Make Life a Mythic Journey

Happy Holy-days: A Greeting Card from Jung and Yeats

(with apologies to “A Dialogue of Self and Soul”)

Yeats:

I summon to the winding ancient stair;

Set all your mind upon the steep ascent,

Upon the broken, crumbling battlement,

Upon the breathless starlit air,

Upon the star that marks the hidden pole;

Fix every wandering thought upon

That quarter where all thought is done:

Who can distinguish darkness from the soul?

Jung:

Everyone carries a shadow and

 the less it is embodied in

[your] conscious life,

 the blacker and denser it is.

Yeats:

A living man is blind and drinks his drop.

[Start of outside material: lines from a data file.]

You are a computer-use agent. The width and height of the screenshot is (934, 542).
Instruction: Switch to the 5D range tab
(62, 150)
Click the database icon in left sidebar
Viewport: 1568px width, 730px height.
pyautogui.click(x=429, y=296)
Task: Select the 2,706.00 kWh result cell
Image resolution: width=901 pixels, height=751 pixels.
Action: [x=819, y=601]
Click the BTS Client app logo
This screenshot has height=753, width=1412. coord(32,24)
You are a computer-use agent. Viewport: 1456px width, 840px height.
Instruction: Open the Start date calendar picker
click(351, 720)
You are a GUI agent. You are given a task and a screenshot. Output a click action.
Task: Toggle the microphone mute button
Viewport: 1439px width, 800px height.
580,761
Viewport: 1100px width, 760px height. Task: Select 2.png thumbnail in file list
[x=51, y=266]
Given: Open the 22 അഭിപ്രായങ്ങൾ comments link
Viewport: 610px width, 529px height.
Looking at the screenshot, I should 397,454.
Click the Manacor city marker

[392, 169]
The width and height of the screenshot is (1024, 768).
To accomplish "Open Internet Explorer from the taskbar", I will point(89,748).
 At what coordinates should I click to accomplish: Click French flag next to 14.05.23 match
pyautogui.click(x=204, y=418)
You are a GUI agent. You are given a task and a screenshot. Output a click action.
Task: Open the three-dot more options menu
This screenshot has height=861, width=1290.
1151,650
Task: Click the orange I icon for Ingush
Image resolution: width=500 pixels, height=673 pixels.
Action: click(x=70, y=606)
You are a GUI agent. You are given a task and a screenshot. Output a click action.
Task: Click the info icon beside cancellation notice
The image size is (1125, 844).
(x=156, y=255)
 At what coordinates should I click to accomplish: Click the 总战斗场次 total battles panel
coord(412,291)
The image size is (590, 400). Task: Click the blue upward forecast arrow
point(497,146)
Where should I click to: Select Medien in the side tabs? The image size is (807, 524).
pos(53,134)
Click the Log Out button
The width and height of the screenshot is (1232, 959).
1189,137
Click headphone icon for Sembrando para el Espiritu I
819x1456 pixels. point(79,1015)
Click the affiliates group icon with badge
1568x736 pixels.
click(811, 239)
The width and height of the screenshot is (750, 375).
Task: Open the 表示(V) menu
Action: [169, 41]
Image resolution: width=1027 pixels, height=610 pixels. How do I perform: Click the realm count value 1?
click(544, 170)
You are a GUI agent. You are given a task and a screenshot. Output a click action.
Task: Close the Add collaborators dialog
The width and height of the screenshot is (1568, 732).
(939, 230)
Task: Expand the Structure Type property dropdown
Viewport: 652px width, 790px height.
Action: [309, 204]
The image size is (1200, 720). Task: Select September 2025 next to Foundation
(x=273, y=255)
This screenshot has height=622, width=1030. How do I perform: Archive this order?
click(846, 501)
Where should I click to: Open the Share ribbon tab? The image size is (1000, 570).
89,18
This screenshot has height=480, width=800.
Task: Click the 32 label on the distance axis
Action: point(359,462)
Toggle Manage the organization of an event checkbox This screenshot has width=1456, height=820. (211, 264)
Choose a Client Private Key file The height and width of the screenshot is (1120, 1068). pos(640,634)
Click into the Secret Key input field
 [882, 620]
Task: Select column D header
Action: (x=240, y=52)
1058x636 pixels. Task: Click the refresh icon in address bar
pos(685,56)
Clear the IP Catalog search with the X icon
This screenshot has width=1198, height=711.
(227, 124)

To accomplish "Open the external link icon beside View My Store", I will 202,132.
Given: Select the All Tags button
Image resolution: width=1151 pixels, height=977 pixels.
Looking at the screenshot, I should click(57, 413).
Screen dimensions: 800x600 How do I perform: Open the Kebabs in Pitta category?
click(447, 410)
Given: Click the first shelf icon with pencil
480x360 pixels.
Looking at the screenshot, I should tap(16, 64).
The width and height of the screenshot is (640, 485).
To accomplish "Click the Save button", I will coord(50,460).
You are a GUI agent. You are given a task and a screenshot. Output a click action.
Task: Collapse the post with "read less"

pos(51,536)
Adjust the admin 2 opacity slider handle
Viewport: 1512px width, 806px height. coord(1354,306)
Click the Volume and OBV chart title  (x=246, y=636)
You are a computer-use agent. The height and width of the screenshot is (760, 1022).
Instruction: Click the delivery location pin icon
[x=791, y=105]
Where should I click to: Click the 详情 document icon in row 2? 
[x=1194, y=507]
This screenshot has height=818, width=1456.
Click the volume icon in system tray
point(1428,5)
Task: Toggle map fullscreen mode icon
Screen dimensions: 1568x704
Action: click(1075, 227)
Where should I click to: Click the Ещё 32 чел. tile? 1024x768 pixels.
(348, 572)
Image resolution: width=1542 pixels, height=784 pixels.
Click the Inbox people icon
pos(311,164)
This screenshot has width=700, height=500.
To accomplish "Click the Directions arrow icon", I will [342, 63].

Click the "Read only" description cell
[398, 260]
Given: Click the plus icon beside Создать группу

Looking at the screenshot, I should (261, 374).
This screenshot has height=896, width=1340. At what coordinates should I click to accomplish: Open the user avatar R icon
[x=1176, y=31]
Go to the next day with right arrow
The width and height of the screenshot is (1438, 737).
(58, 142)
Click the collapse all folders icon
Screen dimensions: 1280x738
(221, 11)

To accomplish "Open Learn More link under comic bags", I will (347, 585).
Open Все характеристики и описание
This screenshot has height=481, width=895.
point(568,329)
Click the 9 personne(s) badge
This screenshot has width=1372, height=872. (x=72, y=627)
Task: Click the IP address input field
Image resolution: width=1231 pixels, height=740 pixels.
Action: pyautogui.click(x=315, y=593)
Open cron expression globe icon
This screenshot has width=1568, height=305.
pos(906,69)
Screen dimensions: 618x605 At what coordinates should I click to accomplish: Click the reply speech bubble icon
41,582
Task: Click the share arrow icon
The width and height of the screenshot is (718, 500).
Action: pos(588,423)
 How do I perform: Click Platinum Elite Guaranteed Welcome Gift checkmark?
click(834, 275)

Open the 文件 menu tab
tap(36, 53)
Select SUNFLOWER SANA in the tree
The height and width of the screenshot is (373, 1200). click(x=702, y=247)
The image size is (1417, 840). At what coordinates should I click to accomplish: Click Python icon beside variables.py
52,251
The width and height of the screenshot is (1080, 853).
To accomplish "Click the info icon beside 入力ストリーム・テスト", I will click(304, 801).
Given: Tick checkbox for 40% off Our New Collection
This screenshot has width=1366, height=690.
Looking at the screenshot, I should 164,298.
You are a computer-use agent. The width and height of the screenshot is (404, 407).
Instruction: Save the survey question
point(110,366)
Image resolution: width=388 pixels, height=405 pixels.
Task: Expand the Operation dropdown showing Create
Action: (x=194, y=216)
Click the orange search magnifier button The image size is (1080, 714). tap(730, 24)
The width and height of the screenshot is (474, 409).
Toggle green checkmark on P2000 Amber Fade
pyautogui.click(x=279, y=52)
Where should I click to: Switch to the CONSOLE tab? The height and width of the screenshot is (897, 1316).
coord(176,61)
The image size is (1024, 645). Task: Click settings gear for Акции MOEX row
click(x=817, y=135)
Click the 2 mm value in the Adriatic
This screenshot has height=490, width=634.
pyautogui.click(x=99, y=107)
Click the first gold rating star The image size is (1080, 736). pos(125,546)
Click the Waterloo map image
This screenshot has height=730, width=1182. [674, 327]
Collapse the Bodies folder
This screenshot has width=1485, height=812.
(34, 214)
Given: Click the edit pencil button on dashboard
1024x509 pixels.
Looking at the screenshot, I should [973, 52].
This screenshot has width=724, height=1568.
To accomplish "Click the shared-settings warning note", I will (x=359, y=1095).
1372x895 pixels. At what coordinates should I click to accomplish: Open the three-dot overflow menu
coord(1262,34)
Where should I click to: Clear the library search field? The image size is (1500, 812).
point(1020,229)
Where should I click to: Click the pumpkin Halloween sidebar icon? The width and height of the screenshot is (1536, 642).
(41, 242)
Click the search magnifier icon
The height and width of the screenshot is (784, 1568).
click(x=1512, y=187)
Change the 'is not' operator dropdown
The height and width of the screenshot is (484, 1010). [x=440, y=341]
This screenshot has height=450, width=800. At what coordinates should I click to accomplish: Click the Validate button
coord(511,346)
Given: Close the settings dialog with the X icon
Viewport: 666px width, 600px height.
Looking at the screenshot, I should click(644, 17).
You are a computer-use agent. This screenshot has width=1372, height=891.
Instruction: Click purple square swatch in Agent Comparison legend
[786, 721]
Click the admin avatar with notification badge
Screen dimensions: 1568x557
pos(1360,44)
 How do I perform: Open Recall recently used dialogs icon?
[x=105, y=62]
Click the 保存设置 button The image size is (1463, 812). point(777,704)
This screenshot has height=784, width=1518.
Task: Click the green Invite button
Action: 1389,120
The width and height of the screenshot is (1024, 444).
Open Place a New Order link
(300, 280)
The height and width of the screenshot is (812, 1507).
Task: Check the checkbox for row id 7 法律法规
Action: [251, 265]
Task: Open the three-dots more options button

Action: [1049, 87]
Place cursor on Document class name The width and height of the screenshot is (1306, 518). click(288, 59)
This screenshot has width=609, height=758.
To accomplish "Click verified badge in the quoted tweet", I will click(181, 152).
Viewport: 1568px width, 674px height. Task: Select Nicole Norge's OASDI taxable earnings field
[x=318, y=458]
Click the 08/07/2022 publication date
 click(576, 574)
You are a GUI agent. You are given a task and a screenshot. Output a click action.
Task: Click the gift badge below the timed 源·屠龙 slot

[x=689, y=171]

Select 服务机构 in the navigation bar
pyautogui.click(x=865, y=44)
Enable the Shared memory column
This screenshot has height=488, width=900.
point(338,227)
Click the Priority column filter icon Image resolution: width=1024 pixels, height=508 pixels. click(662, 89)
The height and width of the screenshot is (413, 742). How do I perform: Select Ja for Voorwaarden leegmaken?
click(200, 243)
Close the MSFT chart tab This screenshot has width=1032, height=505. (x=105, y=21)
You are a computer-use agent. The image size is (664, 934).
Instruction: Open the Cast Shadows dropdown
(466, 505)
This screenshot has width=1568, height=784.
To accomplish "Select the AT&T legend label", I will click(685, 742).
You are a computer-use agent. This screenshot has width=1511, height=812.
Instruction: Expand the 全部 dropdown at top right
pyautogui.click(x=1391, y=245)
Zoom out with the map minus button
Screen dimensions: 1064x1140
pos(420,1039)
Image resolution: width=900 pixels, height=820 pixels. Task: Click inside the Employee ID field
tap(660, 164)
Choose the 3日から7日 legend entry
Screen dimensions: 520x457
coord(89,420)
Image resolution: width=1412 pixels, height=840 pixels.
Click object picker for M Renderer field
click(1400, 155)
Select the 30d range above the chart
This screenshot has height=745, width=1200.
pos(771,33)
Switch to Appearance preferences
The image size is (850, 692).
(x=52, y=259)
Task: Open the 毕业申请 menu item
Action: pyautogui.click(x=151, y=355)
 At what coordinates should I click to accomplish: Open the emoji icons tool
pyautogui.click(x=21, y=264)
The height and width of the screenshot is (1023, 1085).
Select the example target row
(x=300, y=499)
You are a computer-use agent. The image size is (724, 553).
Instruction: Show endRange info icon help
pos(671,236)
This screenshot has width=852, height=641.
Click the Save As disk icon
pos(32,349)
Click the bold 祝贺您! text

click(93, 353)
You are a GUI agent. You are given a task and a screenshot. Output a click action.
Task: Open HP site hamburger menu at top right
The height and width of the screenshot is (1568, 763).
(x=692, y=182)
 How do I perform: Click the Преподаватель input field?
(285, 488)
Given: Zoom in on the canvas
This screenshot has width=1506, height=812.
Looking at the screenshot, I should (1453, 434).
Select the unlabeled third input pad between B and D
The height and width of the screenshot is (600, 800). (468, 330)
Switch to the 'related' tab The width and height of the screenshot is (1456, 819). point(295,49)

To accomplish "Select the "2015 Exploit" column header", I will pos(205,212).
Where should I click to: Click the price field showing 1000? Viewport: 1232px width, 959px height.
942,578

What matters if the ditches are impure?

What matter if I live it all once more?

Endure that toil of growing up;

The ignominy of boyhood; the distress

Of boyhood changing into man;

The unfinished man and his pain

Brought face to face with his own clumsiness;

Jung:

The inferior and even the worthless

 belongs to me as my shadow

 and gives me substance and mass.

How can I be substantial without

casting a shadow?

Yeats:

The finished man among his enemies?—

How in the name of Heaven can he escape

That defiling and disfigured shape

The mirror of malicious eyes

Casts upon his eyes until at last

He thinks that shape must be his shape?

And what’s the good of  an escape

If honour find him in the wintry blast?

Jung:

We carry our past with us, to wit,

the primitive and inferior man

with his desires and

emotions, and

it is only with an enormous effort that

we can detach ourselves from this burden.

Yeats:

I am content to live it all again

And yet again, if it be life to  pitch

Into the frog-spawn of a blind man’s ditch,

A blind man battering blind men;

Jung:

The goal of the cathartic method

is full confession—not merely

the intellectual recognition of the facts

with the head, but their confirmation

by the heart and the actual release

of suppressed emotion.

Yeats:

I am content to follow to its source

Every event in action  or in thought;

Measure the lot; forgive myself the lot!

When such as I cast out remorse

So great a sweetness flows into the breast

We must laugh and we must sing,

We are blest by everything,

Everything we look upon is blest.

Jung:

Now we are there,

everything has come out,

everything is known,

the last terror lived through

and the last tear shed;

now everything will be all right.

This holiday season give yourself the gift of forgiveness.  Confess to a friend, a spouse, a priest, a rabbi and lift your shadow and let your Self glow!